If Orbit is used, store the shuffled validator records directly – If a certain number of validators (such as 8,192 or 32,768) are selected as committees for a given slot, they can be directly placed into adjacent states, requiring minimal hashing to read all validator public keys into the proof. This can also efficiently handle all balance updates.
Signature aggregation – Any high-performance signature aggregation scheme would involve some form of recursive proof where different nodes in the network prove intermediate subsets of signatures. This naturally offloads proof work to multiple nodes in the network, greatly reducing the workload of the “final prover.”
Other signature schemes – For Lamport+ Merkle signatures, we need 256 + 32 hash values to verify a signature; multiplied by 32,768 signers, we get 9,437,184 hash values. After optimizing the signature scheme, this can be further improved by a small constant factor. If we use Poseidon, this can be proven within a single slot. However, in practice, using a recursive aggregation scheme would be faster.
What are the connections with existing research?
Concise Ethereum consensus proofs (limited to synchronous committees)
Helios within Concise SP1
Concise BLS12-381 precompile
BLS set signature verification based on Halo2
What other work needs to be done and how to trade off:
In practice, it will take several years to obtain validity proofs for Ethereum consensus. This is roughly the same amount of time needed for single-slot finality implementation, Orbit, changes to the signature algorithm, and security analysis, which requires enough confidence to use “aggressive” hash functions like Poseidon. Therefore, the wisest approach is to address these other issues and consider STARK-friendliness while doing so.

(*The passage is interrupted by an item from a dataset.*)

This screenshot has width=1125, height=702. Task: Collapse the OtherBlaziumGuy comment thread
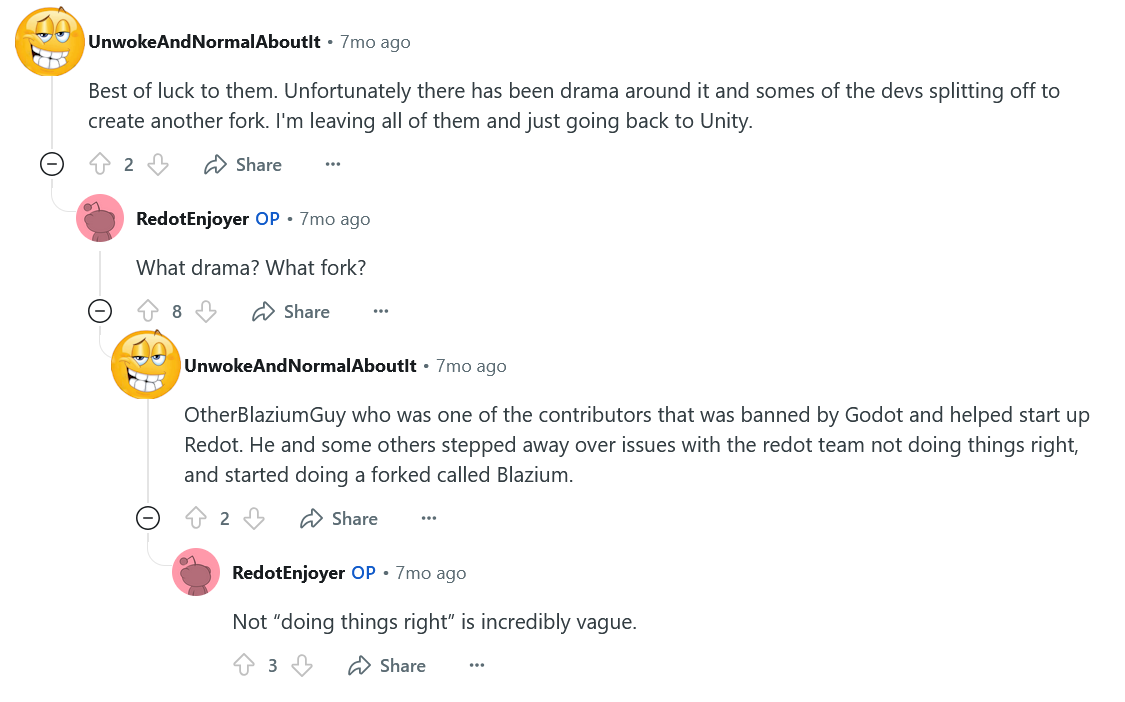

The main trade-off is likely to be in the order of operations, between a more gradual approach to reforming the Ethereum consensus layer and a more aggressive “many changes at once” approach. For the EVM, a gradual approach makes sense as it minimizes interference with backward compatibility. For the consensus layer, the impact on backward compatibility is smaller, and there are benefits to rethinking various details of how the beacon chain is constructed to optimize SNARK-friendliness in the best possible way.
How does it interact with other parts of the roadmap?
When rethinking Ethereum PoS for the long term, STARK-friendliness must be a top consideration, especially with single-slot finality, Orbit, changes to the signature scheme, and signature aggregation.